Ces carnets de santé, qui vont être distribués avant la fin de l'année, n'auront qu'une durée de vie de deux ans. Ils auront une vertu pédagogique indéniable, mais l'effet de leur distribution sur l'évolution des dépenses de l'assurance maladie devrait être limité : l'absence de présentation du carnet aux médecins consultés n'est pas pour l'instant assortie de sanctions.

d) Un objectif de dépenses opposable aux médecins

L'ordonnance du 24 avril 1996 a modifié les dispositions du code de la sécurité sociales régissant les relations entre les médecins et l'assurance maladie.

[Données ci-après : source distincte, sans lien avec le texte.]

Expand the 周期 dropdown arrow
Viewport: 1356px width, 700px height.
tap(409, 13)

Elle a prévu que, chaque année, à la suite du vote de la loi de financement de la sécurité sociale par le Parlement et de la conclusion de l'avenant à la convention d'objectifs et de gestion entre l'État et les caisses, une annexe à la convention médicale déterminerait un objectif prévisionnel d'évolution des dépenses médicales.

Cet objectif se décompose en un objectif pour les dépenses d'honoraires et un objectif de prescriptions.

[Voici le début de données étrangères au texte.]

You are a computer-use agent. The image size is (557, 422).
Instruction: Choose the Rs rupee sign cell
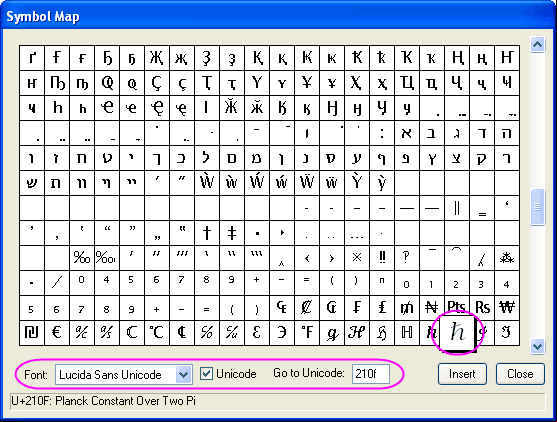(482, 308)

L'ordonnance a ménagé la possibilité d'une déclinaison de ces objectifs par région ou -et- par spécialité ; ils peuvent comporter une provision pour revalorisation d'honoraires.

Ainsi, les dispositions de l'ordonnance modifient doublement le système antérieur : non seulement l'objectif d'évolution des dépenses est opposable aux médecins, mais une revalorisation d'honoraires ne peut être obtenue que si elle a été provisionnée.

Les reversements de l'assurance maladie en cas de modération des dépenses, et les reversements des médecins à l'assurance maladie sont, au moins pour partie, individualisés.

Un décret devrait prochainement fixer les modalités de reversement des médecins en fonction des honoraires perçus et des prescriptions réalisées ; c'est ensuite aux partenaires conventionnels qu'il appartiendra de déterminer les critères d'individualisation de la charge du reversement.

Il est à craindre que, s'il veut être efficace et individualisé, le système de reversement soit assez complexe.

Six mois après la publication des ordonnances, le décret « reversement » n'est toujours pas paru au Journal Officiel.

Comme il a été dit plus haut, six mois n'est pas un délai anormal pour la publication d'un décret ; mais il est probable que la plupart des craintes et crispations qui se sont manifestées cette année au sujet de l'opposabilité de l'objectif seraient fortement réduites si l'incertitude, elle aussi, était réduite.